Weingarten v Braun
2018 NY Slip Op 01130 [158 AD3d 519]
February 15, 2018
Appellate Division, First Department
Published by New York State Law Reporting Bureau pursuant to Judiciary Law § 431.
As corrected through Wednesday, March 28, 2018


[*1]
 Dale Weingarten, Appellant,
v
Jeff Braun, Respondent, et al., Defendants.

LeClairRyan, New York (Joseph M. Cerra of counsel), for appellant.

McElroy, Deutsch, Mulvaney & Carpenter, LLP, New York (Robert B. Hille of counsel), for respondent.

Order, Supreme Court, New York County (Charles E. Ramos, J.), entered June 29, 2017, which denied plaintiff's motion seeking, inter alia, discovery of the personal tax returns of defendant Jeff Braun, and a deposition of nonparty attorney, unanimously affirmed, without costs.

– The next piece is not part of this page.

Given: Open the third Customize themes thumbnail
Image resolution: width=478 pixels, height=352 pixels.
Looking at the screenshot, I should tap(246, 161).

While New York has a broad policy of discovery, favoring disclosure, disclosure of tax returns is disfavored because of their confidential and private nature, requiring the party seeking to compel production to make "a strong showing of necessity and demonstrate that the information contained in the returns is unavailable from other sources" (Williams v New York City Hous. Auth., 22 AD3d 315, 316 [1st Dept 2005] [internal quotation marks omitted]). Here, plaintiff failed to identify the particular information the tax returns of Braun will contain and its relevance to the claims made here. How Braun put the allegedly improperly obtained property to use, e.g., by allegedly claiming a loss on his personal taxes, is extraneous to whether the property was, in fact, improperly obtained. Similarly, plaintiff has failed to detail what information the nonparty attorney could offer in the proposed deposition that would be relevant to this claim (see Ortiz v Rivera, 193 AD2d 440 [1st Dept 1993]).

We have considered plaintiff's remaining contentions and find them unavailing. Concur—Sweeny, J.P., Manzanet-Daniels, Gische, Kahn, Oing, JJ.